I have run the following command
python ~/fairseq/preprocess.py --dataset-impl mmap --trainpref train --destdir . --workers 40 --srcdict dict.txt -s src --only-source
and it creates two files train.src-None.src.bin and train.src-None.src.idx. What do I do with these files, in order to extract roberta features?
@david-macleod I tried to train the Roberta base by feeding tokens that are generated by following the @alexeib's pipeline. In those tokens, I saw Beginning Of Sentence (BOS) and End Of Sentence (EOS) tokens similar to Roberta. Other tokens are perfectly matched with your pipeline. So this is the same as the Roberta. In your pine line, just add 0 to begging and 2 to the end.
thanks @shamanez, so I could just update my function like so:
def indices_to_string(idxs):
# based on fairseq/examples/wav2vec/vq-wav2vec_featurize.py
return "<s>" + " ".join("-".join(map(str, a.tolist())) for a in idxs.squeeze(0)) + "</s>"
Just out of interest, how did you go from the outputs of preprocess.py (the .bin and .idx files) to training Roberta?
Sorry, i thought the question was how to train using the vq-wav2vec codes.
if you use --only-source, then omit the --s and --t and specify the full file name in trainpref. e.g.
python ~/fairseq-py/preprocess.py --dataset-impl mmap --trainpref train.src --destdir . --workers 40 --only-source --validpref valid.src
you then will get a train.bin and train.idx (and valid/test if you specify validpref and testpref). you can then train a roberta model by following the roberta examples and providing path with your train.bin/idx as data path.
for extracting representations from roberta, you can load the roberta model, then iterate over the lines in your text file and do something like
for words in lines:
vec = [0] + [self.dict.index(w) for w in words] + [2]
x = torch.LongTensor(vec).unsqueeze(0).cuda()
z = self.roberta_model.extract_features(x)
@david-macleod
Just out of interest, how did you go from the outputs of preprocess.py (the .bin and .idx files) to training Roberta?
First, you need to run the following script to convert wav files in to K-means tokenized representations.
$ PYTHONPATH /path/to/fairseq python examples/wav2vec/vq-wav2vec_featurize.py --data-dir /manifest/path --output-dir /path/to/output \
--checkpoint /model/path/checkpoint_best.pt --split train valid test --extension tsv
Then follow the first part of the above @alexeib 's answer.
@alexeib what is the self.dict. in your answer?
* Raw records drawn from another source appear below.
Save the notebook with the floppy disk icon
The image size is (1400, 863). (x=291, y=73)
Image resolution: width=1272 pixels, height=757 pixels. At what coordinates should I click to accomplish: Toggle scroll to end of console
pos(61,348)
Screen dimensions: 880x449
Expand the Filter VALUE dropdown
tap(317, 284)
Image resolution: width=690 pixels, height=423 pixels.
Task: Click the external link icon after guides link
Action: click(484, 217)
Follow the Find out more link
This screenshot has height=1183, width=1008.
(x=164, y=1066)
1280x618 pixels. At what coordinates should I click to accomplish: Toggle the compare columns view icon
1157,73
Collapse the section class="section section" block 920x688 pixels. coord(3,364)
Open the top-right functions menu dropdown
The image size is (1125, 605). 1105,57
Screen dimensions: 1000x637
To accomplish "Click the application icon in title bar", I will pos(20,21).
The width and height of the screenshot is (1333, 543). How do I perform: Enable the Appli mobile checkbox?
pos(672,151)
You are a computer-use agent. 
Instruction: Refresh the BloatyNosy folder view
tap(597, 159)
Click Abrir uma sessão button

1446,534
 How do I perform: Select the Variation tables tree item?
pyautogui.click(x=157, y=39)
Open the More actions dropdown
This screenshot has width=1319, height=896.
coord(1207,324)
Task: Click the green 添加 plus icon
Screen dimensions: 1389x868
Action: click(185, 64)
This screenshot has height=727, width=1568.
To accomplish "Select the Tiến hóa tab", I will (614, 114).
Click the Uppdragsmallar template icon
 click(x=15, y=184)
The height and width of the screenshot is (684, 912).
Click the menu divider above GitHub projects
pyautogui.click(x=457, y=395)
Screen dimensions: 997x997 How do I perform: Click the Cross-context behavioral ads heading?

Can I load the dict.txt given in checkpoint directly?
What if I use the following method to extract tokens?
tokens = roberta.task.source_dictionary.encode_line(idx_str, append_eos=False, add_if_not_exist=False)
This way the dictionary is modified with special tokens and indexes are shifted by three values. Because in a usual Roberta task you have to add<s>, </s>,<pad> and , <unk>.
yes it is the loaded dict.txt using Dictionary class
What if I use the following method to extract tokens?
tokens = roberta.task.source_dictionary.encode_line(idx_str, append_eos=False, add_if_not_exist=False)
This way the dictionary is modified with special tokens and indexes are shifted by three values. Because in a usual Roberta task you have to add<s>, </s>,<pad> and , <unk>.
@alexeib @shamanez I am also interested to know if using roberta.task.source_dictionary for the token mapping is as valid approach, compared to loading dict.txt. It also has a <mask> token in position 23672.
both approaches should work (that mask will be at last position so it shouldn't matter)
Most helpful comment
both approaches should work (that mask will be at last position so it shouldn't matter)